NOTICE: This opinion is subject to formal revision before publication in the preliminary print of the United States Reports. Readers are requested to notify the Reporter of Decisions, Supreme Court of the United States, Washington, D. C. 20543, of any typographical or other formal errors, in order that corrections may be made before the preliminary print goes to press.

SUPREME COURT OF THE UNITED STATES

JOSEPH ANZA, et al., PETITIONERS v. IDEAL STEEL
SUPPLY CORP.

on writ of certiorari to the united states court of appeals for the second circuit


[June 5, 2006]

    Justice Kennedy delivered the opinion of the Court.

    The Racketeer Influenced and Corrupt Organizations Act (RICO), 18 U. S. C. §§1961–1968 (2000 ed. and Supp.
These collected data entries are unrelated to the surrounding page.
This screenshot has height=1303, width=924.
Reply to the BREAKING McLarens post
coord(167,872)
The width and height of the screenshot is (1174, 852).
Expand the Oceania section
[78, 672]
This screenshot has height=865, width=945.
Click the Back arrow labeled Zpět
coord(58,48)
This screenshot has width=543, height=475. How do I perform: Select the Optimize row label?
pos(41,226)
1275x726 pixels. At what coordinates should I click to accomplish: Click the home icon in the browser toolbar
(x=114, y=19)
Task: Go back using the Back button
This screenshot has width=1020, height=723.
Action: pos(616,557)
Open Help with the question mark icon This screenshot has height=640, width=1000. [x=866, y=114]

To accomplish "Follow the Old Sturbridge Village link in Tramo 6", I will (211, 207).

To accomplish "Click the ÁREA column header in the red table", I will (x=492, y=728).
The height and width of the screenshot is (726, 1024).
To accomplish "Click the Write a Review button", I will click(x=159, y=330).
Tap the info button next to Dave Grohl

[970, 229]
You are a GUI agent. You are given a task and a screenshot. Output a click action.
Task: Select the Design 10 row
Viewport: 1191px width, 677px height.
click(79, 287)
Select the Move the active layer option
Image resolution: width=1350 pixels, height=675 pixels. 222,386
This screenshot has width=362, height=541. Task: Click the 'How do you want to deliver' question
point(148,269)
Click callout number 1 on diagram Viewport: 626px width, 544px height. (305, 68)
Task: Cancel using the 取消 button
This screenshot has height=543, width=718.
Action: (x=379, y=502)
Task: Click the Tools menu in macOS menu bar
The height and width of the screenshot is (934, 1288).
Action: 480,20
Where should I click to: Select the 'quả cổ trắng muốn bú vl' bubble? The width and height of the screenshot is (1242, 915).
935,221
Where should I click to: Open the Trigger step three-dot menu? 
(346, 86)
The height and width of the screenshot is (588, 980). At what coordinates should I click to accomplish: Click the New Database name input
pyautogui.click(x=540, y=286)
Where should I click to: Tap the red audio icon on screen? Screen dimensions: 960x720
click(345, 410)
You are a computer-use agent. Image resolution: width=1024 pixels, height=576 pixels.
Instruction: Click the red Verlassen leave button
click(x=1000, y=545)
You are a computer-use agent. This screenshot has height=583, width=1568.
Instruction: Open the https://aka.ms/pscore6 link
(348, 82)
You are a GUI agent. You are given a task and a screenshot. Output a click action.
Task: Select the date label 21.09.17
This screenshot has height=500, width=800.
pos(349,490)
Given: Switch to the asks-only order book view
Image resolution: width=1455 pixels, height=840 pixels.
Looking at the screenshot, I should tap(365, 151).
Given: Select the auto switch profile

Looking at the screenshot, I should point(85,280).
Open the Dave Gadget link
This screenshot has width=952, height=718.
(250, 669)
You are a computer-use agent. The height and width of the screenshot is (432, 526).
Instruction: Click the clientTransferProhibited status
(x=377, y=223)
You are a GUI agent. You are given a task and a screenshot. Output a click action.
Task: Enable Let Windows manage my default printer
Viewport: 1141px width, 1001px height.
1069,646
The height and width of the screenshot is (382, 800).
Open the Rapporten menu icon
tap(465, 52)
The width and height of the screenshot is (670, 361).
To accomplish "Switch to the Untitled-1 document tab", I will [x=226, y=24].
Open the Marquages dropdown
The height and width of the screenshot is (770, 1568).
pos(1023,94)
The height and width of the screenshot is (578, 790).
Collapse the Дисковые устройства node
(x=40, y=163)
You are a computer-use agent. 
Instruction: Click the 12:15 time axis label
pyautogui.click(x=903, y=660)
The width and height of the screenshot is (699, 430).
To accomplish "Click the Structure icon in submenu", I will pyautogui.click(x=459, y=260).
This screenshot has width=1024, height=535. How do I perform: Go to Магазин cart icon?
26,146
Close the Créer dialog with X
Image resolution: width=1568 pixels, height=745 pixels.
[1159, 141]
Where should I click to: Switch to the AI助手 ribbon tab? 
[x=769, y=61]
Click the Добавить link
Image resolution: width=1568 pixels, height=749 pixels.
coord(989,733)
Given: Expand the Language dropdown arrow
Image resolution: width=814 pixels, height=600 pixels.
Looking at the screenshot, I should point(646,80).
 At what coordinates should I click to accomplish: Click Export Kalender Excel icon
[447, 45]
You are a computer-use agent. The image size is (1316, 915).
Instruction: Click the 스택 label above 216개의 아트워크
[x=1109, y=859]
III), prohibits certain conduct involving a “pattern of racketeering activity.” §1962 (2000 ed.). One of RICO’s enforcement mechanisms is a private right of action, available to “[a]ny person injured in his business or property by reason of a violation” of the Act’s substantive restrictions. §1964(c).

    In Holmes v. Securities Investor Protection Corporation, 503 U. S. 258, 268 (1992) , this Court held that a plaintiff may sue under §1964(c) only if the alleged RICO violation was the proximate cause of the plaintiff’s injury. The instant case requires us to apply the principles discussed in Holmes to a dispute between two competing businesses.

I

    Because this case arises from a motion to dismiss, we accept as true the factual allegations in the amended complaint. See Leatherman v. Tarrant County Narcotics Intelligence and Coordination Unit, 507 U. S. 163, 164 (1993) .

    Respondent Ideal Steel Supply Corporation (Ideal)sells steel mill products along with related supplies and services. It operates two store locations in New York, one in Queens and the other in the Bronx. Petitioner National Steel Supply, Inc. (National), owned by petitioners Joseph and Vincent Anza, is Ideal’s principal competitor. National offers a similar array of products and services, and it, too, operates one store in Queens and one in the Bronx.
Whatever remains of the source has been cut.